Pai- or ‘A disappointing lack of puns.’

So, I did something that is utterly unlike me last week. I booked a weekend away on a TOTAL whim. I know this is TOTALLY normal for many people and especially backpackers who seem to decide to go to a different country depending on which way the wind is blowing, but for Little Miss Organised, it’s not a common occurrence.

I had some friends who were going to Pai for the Pai Jazz and Blues Festival which was on over the weekend and it was an open invitation… so I decided that I would join in! I booked accommodation at the same hostel they had booked at, without really checking the reviews too much or looking at alternatives. I booked a mini bus up and then basked in what I had just done.

How spontaneous. How very unlike me. How very exciting.
I mean, it’s not like I hired a motorbike to take on the 762 bends on the way to Pai, but EVEN SO, this is big for me.

Anyway, Saturday morning rolls around and it is WET. The day before it had been pouring all day, roads were flooded and the moat was the highest I’d ever seen it. On my way to the church BBQ, I became even more grateful for my amazing little pushbike as I was able to dodge puddles, weave between traffic jams and was one of the first to arrive (though it’s possible this is more to do with the fact that I value punctuality deeply… not something I share with many people living in Thailand. ‘Thai Time’ is definitely a thing and something I’m sloooowly getting used to.

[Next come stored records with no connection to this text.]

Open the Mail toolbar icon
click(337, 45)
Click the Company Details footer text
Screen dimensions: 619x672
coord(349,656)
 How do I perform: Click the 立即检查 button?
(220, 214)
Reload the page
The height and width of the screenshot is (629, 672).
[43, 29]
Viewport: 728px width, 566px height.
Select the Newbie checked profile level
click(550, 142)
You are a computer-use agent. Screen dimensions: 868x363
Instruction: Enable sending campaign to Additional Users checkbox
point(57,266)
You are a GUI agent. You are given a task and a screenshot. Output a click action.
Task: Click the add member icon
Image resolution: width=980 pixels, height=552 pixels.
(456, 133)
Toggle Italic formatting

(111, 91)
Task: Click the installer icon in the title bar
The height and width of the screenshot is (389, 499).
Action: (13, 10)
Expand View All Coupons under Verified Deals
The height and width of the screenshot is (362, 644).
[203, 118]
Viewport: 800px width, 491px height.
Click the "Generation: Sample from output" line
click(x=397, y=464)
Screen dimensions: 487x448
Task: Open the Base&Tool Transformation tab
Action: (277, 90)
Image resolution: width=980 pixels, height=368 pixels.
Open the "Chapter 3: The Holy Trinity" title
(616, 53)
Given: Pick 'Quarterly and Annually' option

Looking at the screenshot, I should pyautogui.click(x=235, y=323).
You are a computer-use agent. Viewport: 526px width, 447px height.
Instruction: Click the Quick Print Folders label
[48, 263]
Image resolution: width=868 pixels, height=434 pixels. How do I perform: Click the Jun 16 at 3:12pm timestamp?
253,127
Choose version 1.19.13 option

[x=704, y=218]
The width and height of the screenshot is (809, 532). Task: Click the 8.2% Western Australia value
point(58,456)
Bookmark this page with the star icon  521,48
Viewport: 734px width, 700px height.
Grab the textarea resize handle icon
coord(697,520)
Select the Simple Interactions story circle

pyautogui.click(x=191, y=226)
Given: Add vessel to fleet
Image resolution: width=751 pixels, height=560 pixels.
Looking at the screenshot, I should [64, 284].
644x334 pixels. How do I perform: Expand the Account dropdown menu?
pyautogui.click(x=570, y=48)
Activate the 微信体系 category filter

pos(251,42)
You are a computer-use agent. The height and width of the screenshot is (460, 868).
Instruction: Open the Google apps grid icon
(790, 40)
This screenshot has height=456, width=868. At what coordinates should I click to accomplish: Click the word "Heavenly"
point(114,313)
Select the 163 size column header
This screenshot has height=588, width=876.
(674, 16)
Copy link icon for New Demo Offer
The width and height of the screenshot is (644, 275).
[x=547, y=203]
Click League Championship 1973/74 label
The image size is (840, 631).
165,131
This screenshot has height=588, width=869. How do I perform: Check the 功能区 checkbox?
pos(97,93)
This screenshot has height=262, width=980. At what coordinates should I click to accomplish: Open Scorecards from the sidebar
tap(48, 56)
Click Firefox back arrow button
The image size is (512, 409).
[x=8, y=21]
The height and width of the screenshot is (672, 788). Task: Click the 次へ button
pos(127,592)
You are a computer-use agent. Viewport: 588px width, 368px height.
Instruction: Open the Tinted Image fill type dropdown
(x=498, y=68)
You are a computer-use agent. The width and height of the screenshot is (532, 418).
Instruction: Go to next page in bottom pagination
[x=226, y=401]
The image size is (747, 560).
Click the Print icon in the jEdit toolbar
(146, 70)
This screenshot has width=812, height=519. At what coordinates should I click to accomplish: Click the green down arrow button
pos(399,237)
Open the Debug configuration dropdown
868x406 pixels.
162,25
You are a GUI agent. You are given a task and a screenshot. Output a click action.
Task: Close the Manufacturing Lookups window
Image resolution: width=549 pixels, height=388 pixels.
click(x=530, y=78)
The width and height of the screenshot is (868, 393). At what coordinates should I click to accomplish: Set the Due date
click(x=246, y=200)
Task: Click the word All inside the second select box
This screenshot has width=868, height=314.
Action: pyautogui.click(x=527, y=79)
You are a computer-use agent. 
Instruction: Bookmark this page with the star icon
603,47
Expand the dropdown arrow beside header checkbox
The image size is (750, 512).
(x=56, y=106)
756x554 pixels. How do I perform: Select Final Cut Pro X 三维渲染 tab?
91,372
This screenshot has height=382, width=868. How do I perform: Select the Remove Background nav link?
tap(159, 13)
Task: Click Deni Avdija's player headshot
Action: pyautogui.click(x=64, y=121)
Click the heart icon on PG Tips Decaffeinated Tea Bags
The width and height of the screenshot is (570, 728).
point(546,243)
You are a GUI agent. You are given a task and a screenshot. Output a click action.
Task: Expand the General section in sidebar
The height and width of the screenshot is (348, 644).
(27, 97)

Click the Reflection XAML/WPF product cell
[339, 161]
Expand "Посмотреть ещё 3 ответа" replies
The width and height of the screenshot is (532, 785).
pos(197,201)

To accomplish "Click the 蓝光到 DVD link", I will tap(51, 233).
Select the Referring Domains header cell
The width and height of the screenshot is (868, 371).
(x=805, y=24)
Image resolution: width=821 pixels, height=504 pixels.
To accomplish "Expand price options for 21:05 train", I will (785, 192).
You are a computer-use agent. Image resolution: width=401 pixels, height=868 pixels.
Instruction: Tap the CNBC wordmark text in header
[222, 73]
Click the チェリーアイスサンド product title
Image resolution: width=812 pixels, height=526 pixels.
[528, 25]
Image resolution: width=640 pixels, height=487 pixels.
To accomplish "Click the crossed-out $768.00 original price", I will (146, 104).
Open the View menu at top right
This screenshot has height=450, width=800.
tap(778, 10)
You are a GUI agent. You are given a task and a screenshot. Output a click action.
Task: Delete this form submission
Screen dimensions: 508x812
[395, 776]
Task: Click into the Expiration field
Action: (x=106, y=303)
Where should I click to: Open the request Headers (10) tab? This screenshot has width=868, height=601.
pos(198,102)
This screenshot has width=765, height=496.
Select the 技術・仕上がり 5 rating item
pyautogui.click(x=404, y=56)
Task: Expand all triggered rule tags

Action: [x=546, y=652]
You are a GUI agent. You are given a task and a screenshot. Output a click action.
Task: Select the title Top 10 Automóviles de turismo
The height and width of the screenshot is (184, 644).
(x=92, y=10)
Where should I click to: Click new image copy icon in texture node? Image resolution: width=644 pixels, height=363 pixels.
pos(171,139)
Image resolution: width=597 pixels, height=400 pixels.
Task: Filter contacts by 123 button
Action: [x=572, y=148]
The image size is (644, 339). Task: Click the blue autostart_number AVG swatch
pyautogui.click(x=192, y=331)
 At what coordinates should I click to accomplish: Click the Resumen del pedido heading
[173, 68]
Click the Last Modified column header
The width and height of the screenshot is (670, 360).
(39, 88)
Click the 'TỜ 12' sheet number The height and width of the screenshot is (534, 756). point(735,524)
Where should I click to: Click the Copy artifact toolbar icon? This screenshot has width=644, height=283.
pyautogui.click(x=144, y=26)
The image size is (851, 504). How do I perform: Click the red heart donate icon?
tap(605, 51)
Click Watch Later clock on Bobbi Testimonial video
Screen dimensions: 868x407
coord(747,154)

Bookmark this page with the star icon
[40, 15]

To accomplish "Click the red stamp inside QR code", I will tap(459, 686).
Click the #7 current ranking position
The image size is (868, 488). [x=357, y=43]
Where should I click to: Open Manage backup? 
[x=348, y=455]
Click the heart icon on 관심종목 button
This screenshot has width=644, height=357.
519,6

But I digress, the point is, it’s wet and it’s humid. I am doubly pleased I’m on a minivan and not the cheaper but slower and less reliable local bus. I get picked up and taken on a journey which many would call stomach churning but which I didn’t find overly sickening. The views were beautiful, our driver wasn’t a speed demon… even if he did sometimes use his phone on the super tight bends- another reason I was eternally grateful I wasn’t OUTSIDE the minivan on a motorbike.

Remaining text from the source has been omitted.